Previous reports have shown a link between NF-κB activity and butyrate’s known actions in the colon [Inan et al., 2000; Place et al., 2005]. Therefore, it was of interest to examine whether the stimulatory effect of butyrate on MCT1 promoter activity is related to NF-κB pathway. We used two selective inhibitors of NF-κB pathway, lactacysteine (LC) and caffeic acid phenyl ester (CAPE) and studied their effects on butyrate stimulation of MCT1 promoter activity. As is evident from the results shown in Figure 5, stimulatory effect of butyrate on the MCT1 promoter was significantly decreased in the presence of 5 μM LC (A) or 25 μM CAPE (B), indicating the involvement of NF-κB pathway. Since butyrate is known to modulate gene transcription primarily through its histone deacetylase (HDAC) inhibitory activity, the effect of trichostatin A (TSA), a specific HDAC inhibitor, on the MCT1 promoter activity was also investigated. As shown in Figure 6, MCT1 promoter activity was strongly enhanced by 1 μM TSA. However, unlike butyrate, this stimulatory effect of TSA was not reduced by CAPE, the NF-κB inhibitor. Figure 7 shows that 5 mM butyrate and 1 μM TSA together showed an additive, rather than a synergistic effect on the promoter activity. These results suggest that mechanism of stimulation of the MCT1 promoter activity by butyrate in Caco-2 cells is different from that of TSA.

Fig. 6.

Fig. 6

Butyrate stimulation of MCT1 promoter is independent of its HDAC inhibitory activity. Caco-2 cells, transiently transfected with the promoter construct comprising −871/+91 region of MCT1 gene, were treated with 5 mM butyrate or 1 μM TSA for 24 h in presence or absence of 25 μM CAPE. Luciferase activity was subsequently determined and expressed as described before. Results are mean ± SEM of three independent experiments. Statistical significance was determined by Student’s paired two-tailed t-test. Asterisks indicate differences between groups control versus butyrate, control versus TSA, and control versus TSA + CAPE, which are statistically significant at P < 0.001.

Fig. 7.

Fig. 7

Butyrate stimulates MCT1 promoter activity by a mechanism distinct from that of TSA. Caco-2 cells, transiently transfected with the promoter construct comprising −871/+91 region of MCT1 gene, were treated with 5 mM butyrate or 1 μM TSA or both for 24 h. Luciferase activity was subsequently determined and expressed as described before. Results are mean ± SEM of three independent experiments. Statistical significance was determined by Student’s paired two-tailed t-test. Asterisks indicate differences between groups, control versus butyrate, control versus TSA, and control versus butyrate + TSA are statistically significant at P < 0.001.

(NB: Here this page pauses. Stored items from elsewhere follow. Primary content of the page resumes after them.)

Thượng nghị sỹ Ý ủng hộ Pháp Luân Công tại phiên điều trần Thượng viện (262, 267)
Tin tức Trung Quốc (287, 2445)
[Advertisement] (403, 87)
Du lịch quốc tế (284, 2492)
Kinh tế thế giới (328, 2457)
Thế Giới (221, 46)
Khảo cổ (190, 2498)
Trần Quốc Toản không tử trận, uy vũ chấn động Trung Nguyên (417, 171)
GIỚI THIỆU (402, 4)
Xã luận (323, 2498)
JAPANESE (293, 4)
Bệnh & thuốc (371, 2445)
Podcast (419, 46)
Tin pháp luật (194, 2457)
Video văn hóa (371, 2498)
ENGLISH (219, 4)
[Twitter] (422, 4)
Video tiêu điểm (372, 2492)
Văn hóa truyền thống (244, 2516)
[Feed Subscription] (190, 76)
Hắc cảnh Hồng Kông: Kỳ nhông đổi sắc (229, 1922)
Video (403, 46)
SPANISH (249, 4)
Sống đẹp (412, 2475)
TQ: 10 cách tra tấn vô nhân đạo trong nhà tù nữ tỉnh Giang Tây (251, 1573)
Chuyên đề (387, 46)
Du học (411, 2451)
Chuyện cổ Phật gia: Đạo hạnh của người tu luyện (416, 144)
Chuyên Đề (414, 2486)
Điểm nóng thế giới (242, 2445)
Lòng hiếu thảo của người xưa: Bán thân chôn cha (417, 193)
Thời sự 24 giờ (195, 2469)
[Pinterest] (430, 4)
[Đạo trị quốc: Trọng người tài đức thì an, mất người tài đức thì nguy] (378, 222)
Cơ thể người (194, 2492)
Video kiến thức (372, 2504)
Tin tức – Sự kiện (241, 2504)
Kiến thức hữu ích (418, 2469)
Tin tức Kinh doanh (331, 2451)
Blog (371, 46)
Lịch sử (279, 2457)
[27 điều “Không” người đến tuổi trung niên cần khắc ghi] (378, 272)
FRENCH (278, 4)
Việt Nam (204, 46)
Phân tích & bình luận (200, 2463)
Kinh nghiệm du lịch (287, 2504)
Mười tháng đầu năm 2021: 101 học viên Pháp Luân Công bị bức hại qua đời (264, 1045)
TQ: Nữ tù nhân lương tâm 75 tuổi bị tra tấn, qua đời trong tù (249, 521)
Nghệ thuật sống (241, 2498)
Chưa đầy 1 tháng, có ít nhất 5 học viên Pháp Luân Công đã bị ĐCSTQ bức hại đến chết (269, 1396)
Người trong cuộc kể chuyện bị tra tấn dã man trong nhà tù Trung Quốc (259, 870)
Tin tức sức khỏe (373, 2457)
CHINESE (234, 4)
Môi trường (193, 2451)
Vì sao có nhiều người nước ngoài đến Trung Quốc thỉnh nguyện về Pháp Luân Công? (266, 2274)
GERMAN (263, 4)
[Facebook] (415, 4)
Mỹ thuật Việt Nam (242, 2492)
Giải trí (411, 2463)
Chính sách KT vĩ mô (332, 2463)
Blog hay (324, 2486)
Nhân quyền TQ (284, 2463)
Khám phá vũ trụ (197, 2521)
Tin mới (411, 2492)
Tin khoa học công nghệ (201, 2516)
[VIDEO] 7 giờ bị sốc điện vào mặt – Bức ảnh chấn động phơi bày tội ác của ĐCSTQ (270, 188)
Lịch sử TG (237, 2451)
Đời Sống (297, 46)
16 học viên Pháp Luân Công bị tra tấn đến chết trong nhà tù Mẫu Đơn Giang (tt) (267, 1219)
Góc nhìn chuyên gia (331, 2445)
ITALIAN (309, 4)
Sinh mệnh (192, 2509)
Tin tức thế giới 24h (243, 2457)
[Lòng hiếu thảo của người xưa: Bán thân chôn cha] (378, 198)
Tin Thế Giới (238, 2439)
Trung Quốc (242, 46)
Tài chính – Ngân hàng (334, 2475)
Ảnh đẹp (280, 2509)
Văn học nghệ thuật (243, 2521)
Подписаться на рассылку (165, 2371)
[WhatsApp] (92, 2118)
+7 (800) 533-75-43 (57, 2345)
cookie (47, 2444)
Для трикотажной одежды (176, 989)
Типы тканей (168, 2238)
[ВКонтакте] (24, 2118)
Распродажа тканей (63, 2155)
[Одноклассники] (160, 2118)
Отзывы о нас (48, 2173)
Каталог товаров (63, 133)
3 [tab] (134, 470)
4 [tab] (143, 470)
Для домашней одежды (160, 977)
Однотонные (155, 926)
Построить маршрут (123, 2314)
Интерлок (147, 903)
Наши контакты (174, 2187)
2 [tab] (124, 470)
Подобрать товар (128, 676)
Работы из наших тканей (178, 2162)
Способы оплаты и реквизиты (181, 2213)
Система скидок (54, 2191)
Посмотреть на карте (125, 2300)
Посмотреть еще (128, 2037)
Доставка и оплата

Butyrate Elevates Nuclear NF-κB Level

In order to determine whether butyrate has a direct effect on NF-κB activation, we examined the effect of butyrate, and TSA on the nuclear levels of NF-κB subunits. The most abundant forms of active NF-κB are heterodimer of p65 and p50 or p65 homodimer [Quivy and Lint, 2004]. Results shown in Figure 8 reveal that butyrate treatment of the Caco-2 cells caused a significant increase in nuclear level of p65 compared to those treated with gluconate. This elevation of nuclear p65, however, was not observed in TSA treated cells (Fig. 8), which further highlights that distinct mechanisms are involved in the actions of butyrate, and TSA in stimulating MCT1 promoter activity.

Fig. 8.

Fig. 8

Butyrate elevates nuclear level of NF-κB (p65). Nuclear extracts were prepared from control, butyrate, and gluconate treated Caco-2 cells as described in Materials and Methods section. Nuclear proteins were separated by SDS–PAGE and probed with anti-p65 antibody in Western blot analysis. Band intensities were normalized utilizing histone as internal standard.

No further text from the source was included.